◆ Extract provided ◆
In [1]:
import torch
print(torch.__version__)

import torchaudio
import torchaudio.transforms as T
import torch
import torch.nn.functional as F

2.6.0+cu124


## test files
 * espeak "Hello, this is a test." -w test00.wav
 * espeak "this is the same voice" -w test01.wav

 * test2.wav - something random from the internet;

In [2]:


model_name='M' # ~b3-b4 size
train_type='ft_mix'
dataset='vb2+vox2+cnc'

torch.hub.set_dir('/data/deep/redimnet/models')

model = torch.hub.load('IDRnD/ReDimNet', 'ReDimNet', 
                       model_name=model_name, 
                       train_type=train_type, 
                       dataset=dataset)

model.eval()

Using cache found in /data/deep/redimnet/models/IDRnD_ReDimNet_master


/data/deep/redimnet/models/IDRnD_ReDimNet_master
load_res : <All keys matched successfully>


ReDimNetWrap(
  (backbone): ReDimNet(
    (stem): Sequential(
      (0): Conv2d(1, 24, kernel_size=(3, 3), stride=(1, 1), padding=same)
      (1): LayerNorm(C=(24,), data_format=channels_first, eps=1e-06)
      (2): to1d()
    )
    (stage0): Sequential(
      (0): weigth1d(w=(1, 1, 1, 1),sequential=False)
      (1): to2d(f=72,c=24)
      (2): Conv2d(24, 48, kernel_size=(1, 1), stride=(1, 1))
      (3): ConvBlock2d(
        (conv_block): ResBasicBlock(
          (conv1): Conv2d(48, 48, kernel_size=(3, 3), stride=(1, 1), padding=(1, 1), groups=6, bias=False)
          (conv1pw): Conv2d(48, 48, kernel_size=(1, 1), stride=(1, 1))

◆ Data ◆
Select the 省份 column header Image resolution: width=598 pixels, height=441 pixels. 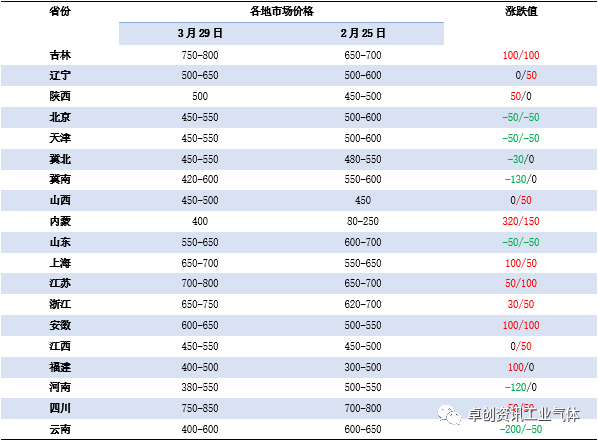click(x=60, y=11)
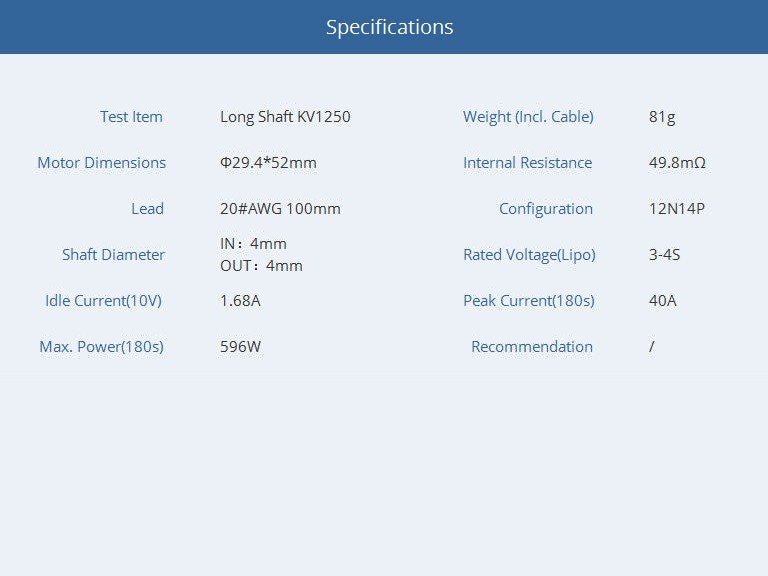Select the Test Item label
Viewport: 768px width, 576px height.
(x=131, y=117)
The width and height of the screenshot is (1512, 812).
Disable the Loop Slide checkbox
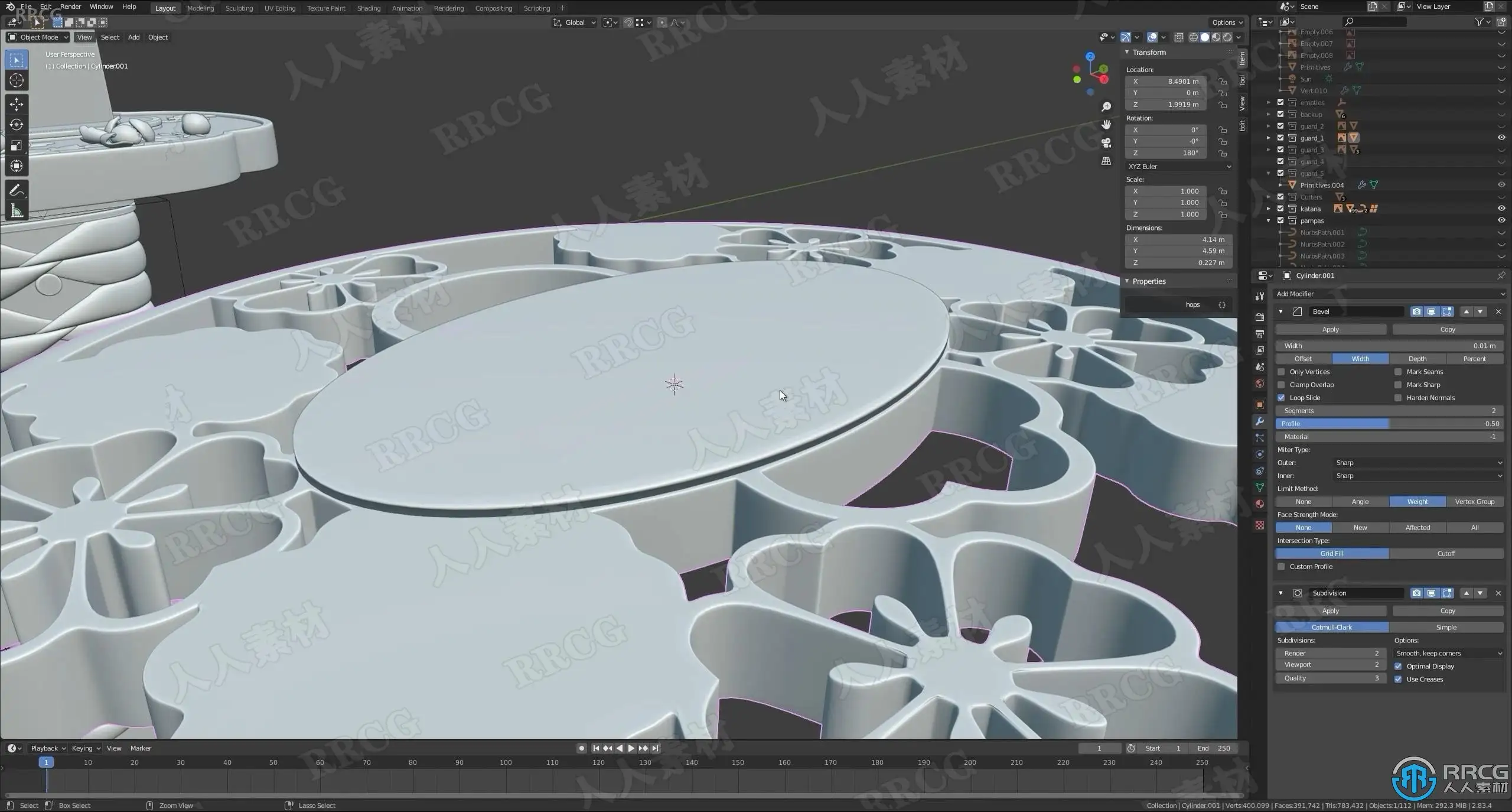tap(1281, 398)
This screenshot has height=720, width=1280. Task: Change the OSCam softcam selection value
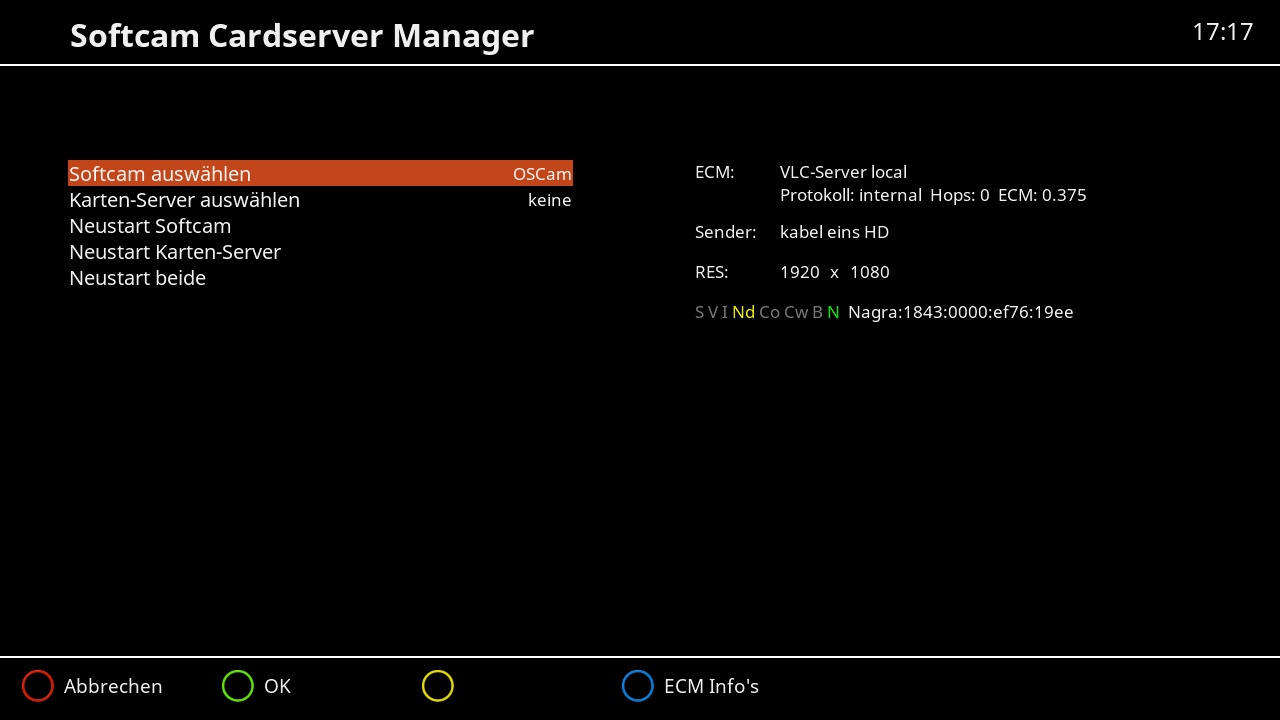tap(542, 174)
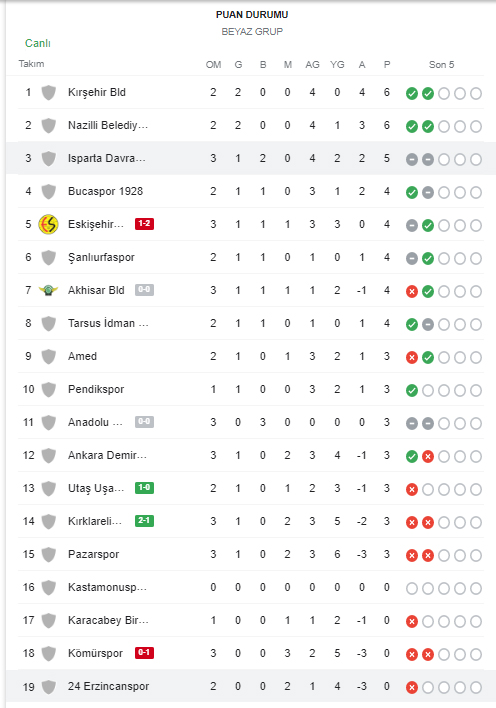The image size is (496, 708).
Task: Click 24 Erzincanspor's red loss indicator
Action: [x=412, y=688]
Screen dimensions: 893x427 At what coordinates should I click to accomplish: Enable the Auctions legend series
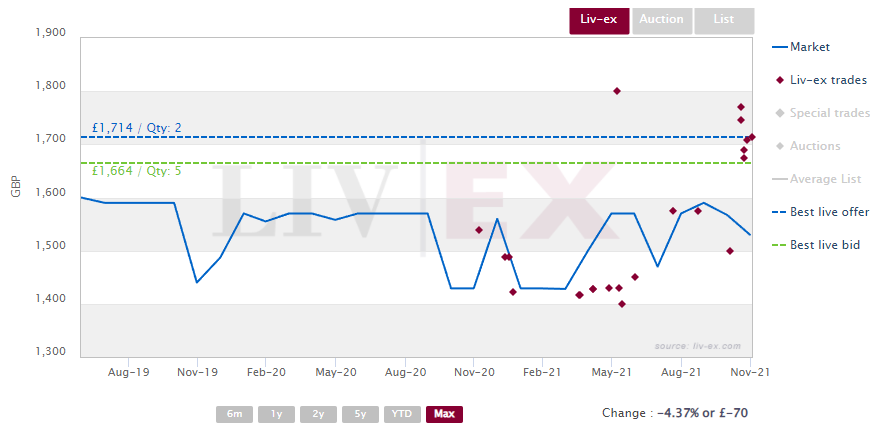pos(814,146)
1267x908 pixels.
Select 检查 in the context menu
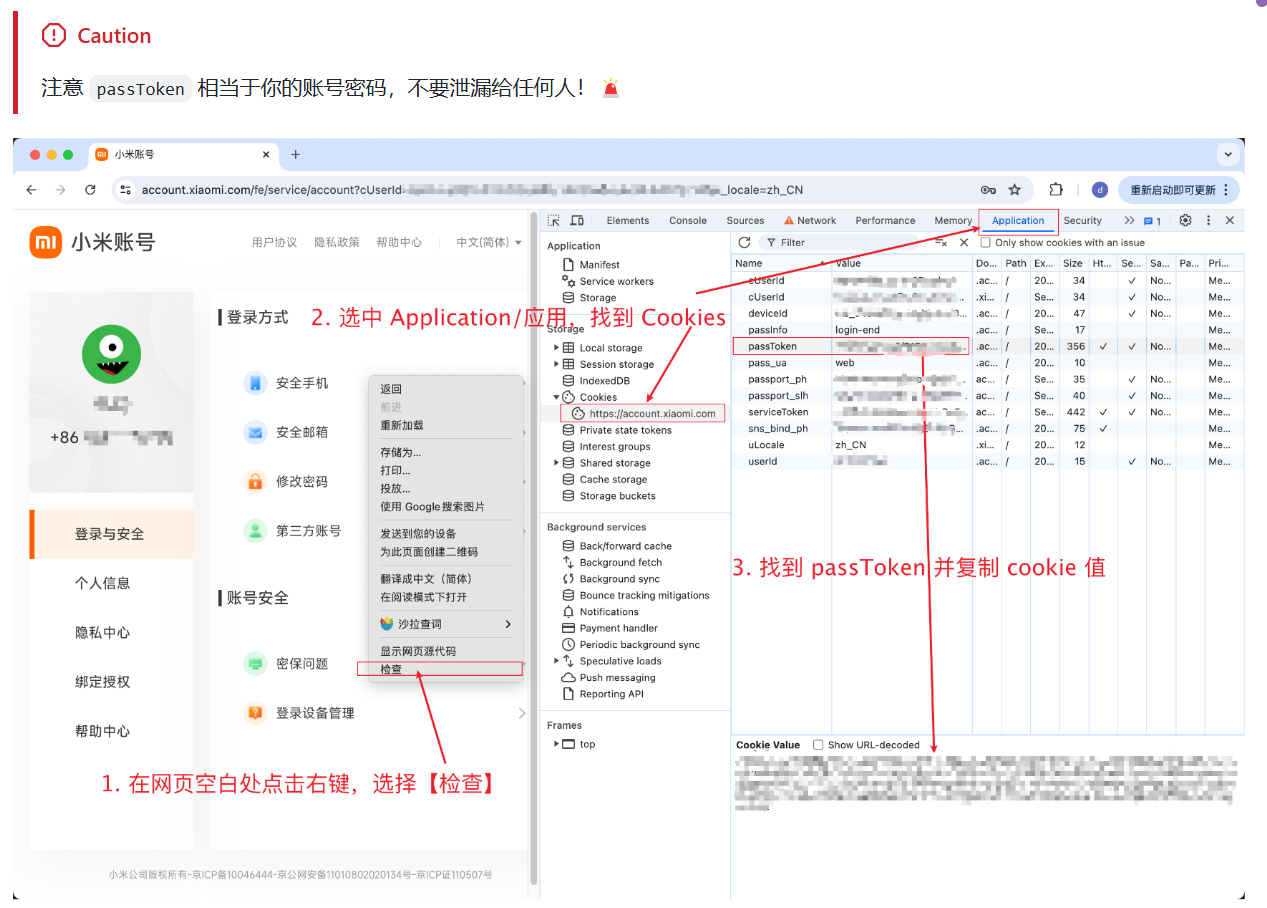pyautogui.click(x=391, y=669)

◆ Required work ◆
Extend the ReDimNet notebook past the last line shown. The records play no part in what is asked here.

◆ Task output ◆
          (bn1): BatchNorm2d(48, eps=1e-05, momentum=0.1, affine=True, track_running_stats=True)
          (conv2): Conv2d(48, 48, kernel_size=(3, 3), stride=(1, 1), padding=(1, 1), groups=6, bias=False)
          (conv2pw): Conv2d(48, 48, kernel_size=(1, 1), stride=(1, 1))
          (bn2): BatchNorm2d(48, eps=1e-05, momentum=0.1, affine=True, track_running_stats

In [None]:
from torchinfo import summary
summary(model, input_size=(1, 32000))

In [3]:
def extract_speaker_embedding(wav_path, target_sample_rate=16000, target_length=32000):
    """
    Extracts a speaker embedding from a given WAV file using the ReDimNet model.
    
    Parameters:
    - model: The ReDimNet model
    - wav_path: Path to the WAV file
    - target_sample_rate: Sample rate the model expects (default: 16kHz)
    - target_length: Number of samples the model expects (default: 32000 = 2 sec @ 16kHz)
    
    Returns:
    - speaker_embedding: The extracted speaker embedding as a PyTorch tensor
    """
    # Load audio file
    waveform, sample_rate = torchaudio.load(wav_path)
    
    # Convert to mono if needed
    if waveform.shape[0] > 1:
        waveform = waveform.mean(dim=0, keepdim=True)
    
    # Resample if needed
    if sample_rate != target_sample_rate:
        resampler = T.Resample(orig_freq=sample_rate, new_freq=target_sample_rate)
        waveform = resampler(waveform)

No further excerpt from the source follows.